Recast the lines from the one containing "This screenshot has width=518, height=580." down to the one containing "The width and height of the screenshot is (616, 302).", both included, as a JSON list of strings with one string per line and blank lines omitted. Leave the pictures out of the answer.

Dataset records start

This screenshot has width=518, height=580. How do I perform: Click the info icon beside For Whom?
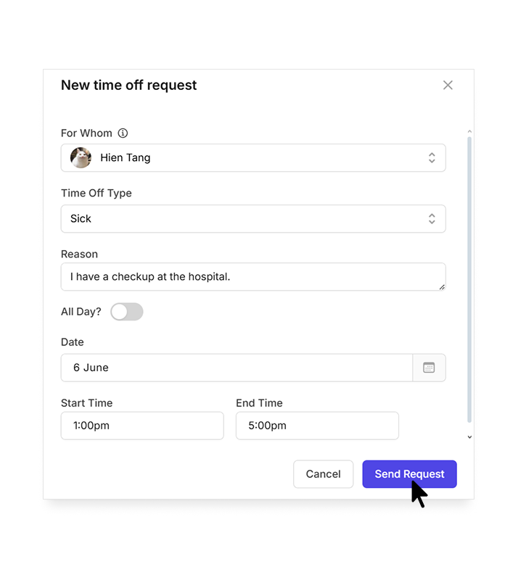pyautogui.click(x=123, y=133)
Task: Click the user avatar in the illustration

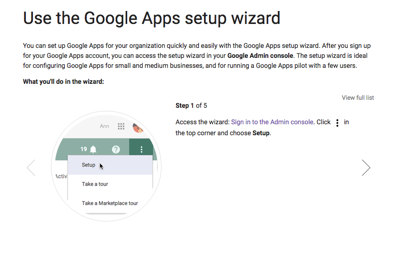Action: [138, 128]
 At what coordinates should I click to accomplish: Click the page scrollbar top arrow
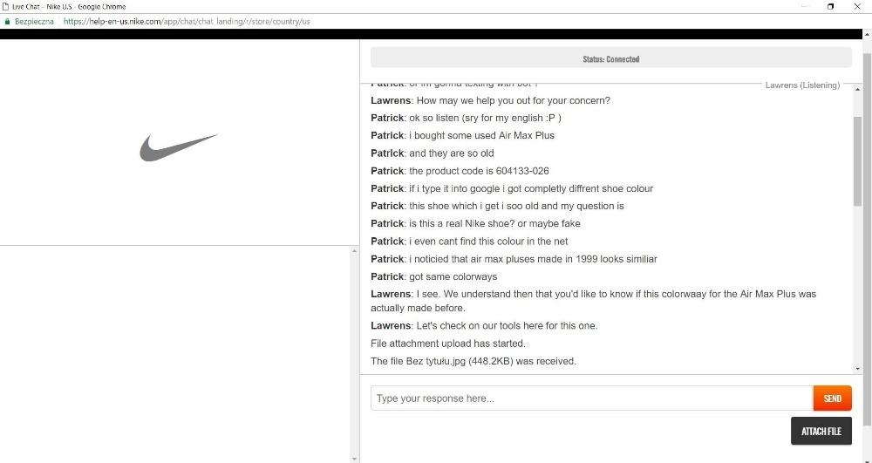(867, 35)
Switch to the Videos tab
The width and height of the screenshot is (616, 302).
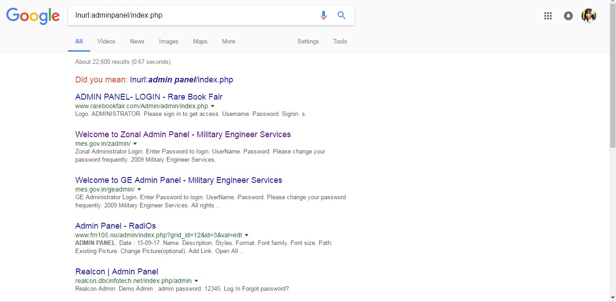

Dataset records end
Dataset records start

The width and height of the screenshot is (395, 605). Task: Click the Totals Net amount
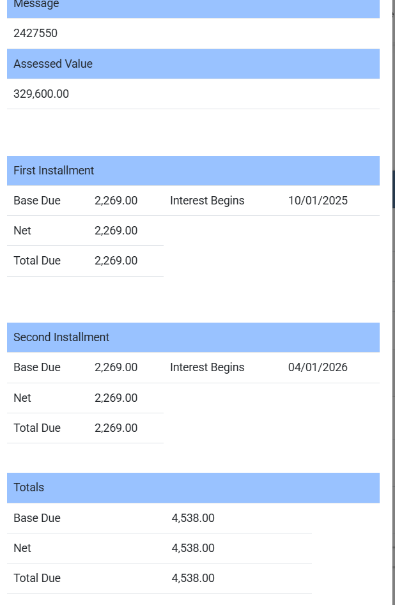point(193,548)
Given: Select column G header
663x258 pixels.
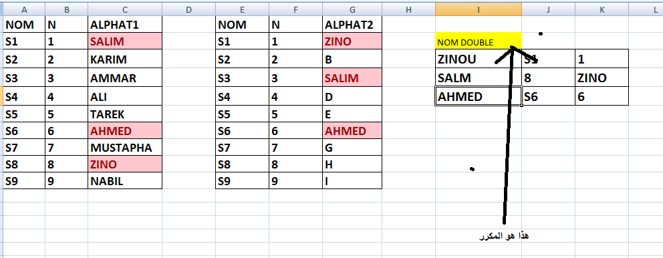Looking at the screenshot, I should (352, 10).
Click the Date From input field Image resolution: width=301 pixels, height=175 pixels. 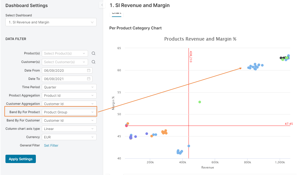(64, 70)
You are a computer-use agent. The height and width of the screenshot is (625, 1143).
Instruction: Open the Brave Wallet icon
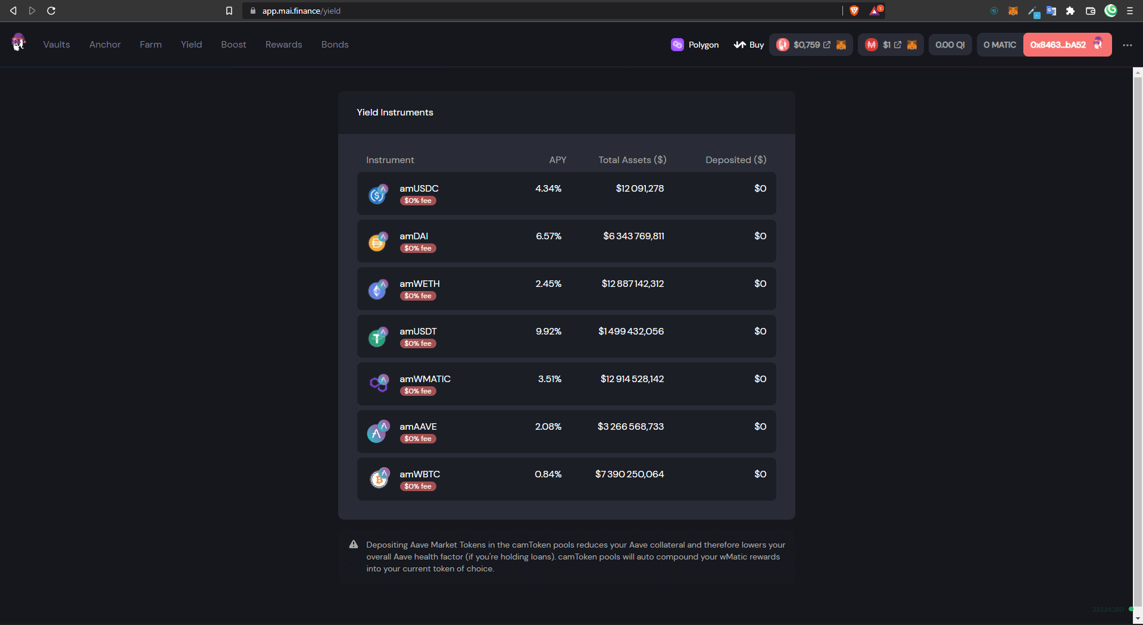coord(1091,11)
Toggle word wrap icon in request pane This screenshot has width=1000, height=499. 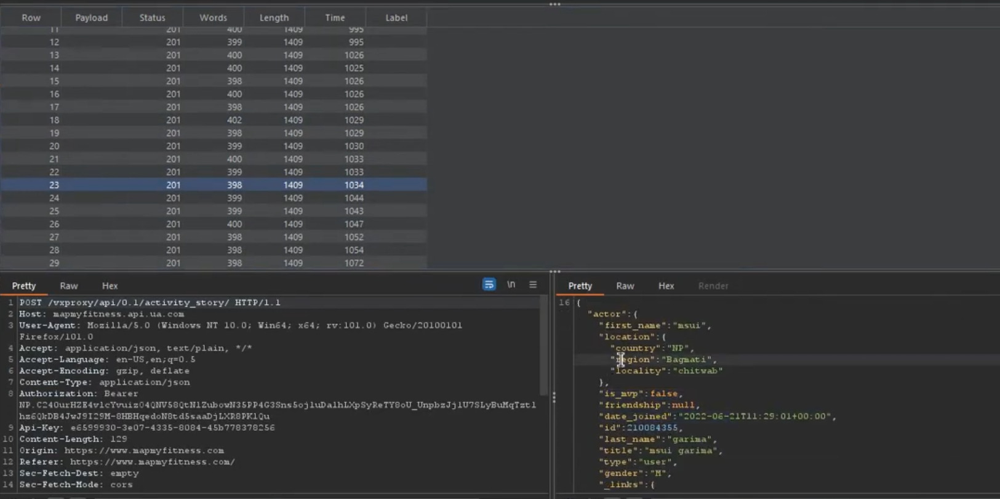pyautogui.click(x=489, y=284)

Dataset records end
Dataset records start

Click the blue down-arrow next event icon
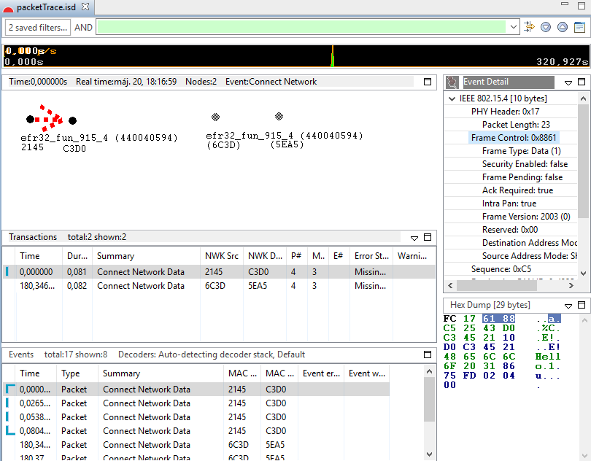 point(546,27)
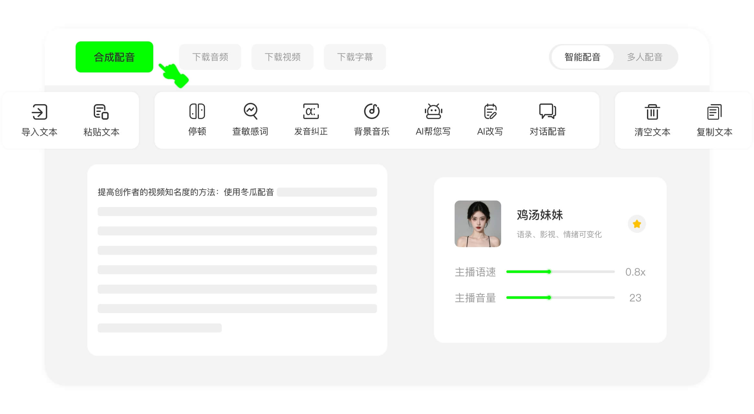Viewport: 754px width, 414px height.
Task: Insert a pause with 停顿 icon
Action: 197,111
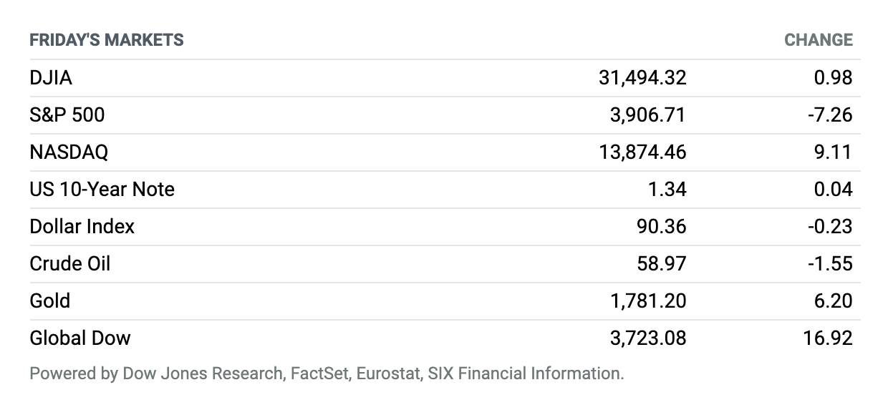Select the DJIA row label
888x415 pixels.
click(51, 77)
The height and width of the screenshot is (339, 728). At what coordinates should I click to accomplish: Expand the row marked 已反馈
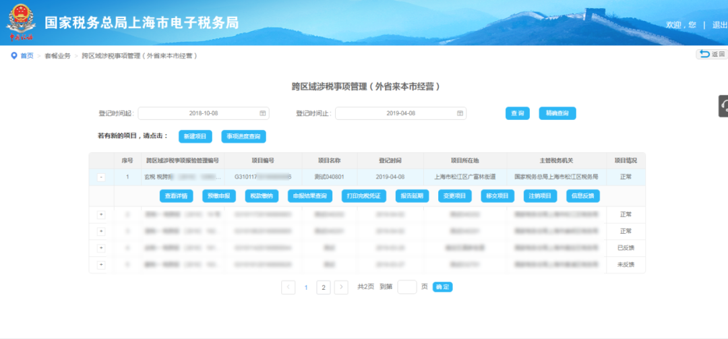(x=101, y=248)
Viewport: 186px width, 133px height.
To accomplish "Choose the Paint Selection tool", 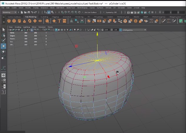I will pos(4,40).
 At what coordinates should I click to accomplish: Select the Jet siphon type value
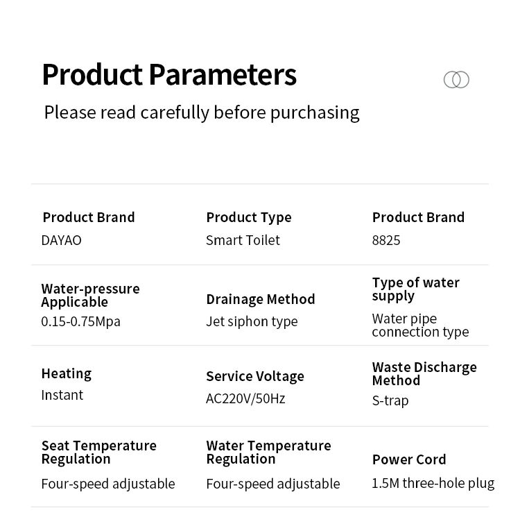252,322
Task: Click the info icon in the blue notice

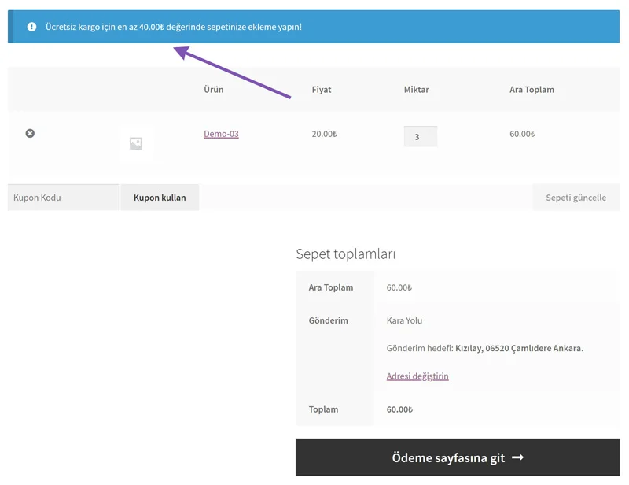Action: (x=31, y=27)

Dataset records end

▶ **Answer to this problem**:
[
  "This screenshot has width=518, height=580. How do I perform: Click the info icon beside For Whom?",
  "pyautogui.click(x=123, y=133)",
  "Task: Click the user avatar in the illustration",
  "Action: [138, 128]",
  " At what coordinates should I click to accomplish: Click the page scrollbar top arrow",
  "(867, 35)",
  "Switch to the Videos tab",
  "The width and height of the screenshot is (616, 302)."
]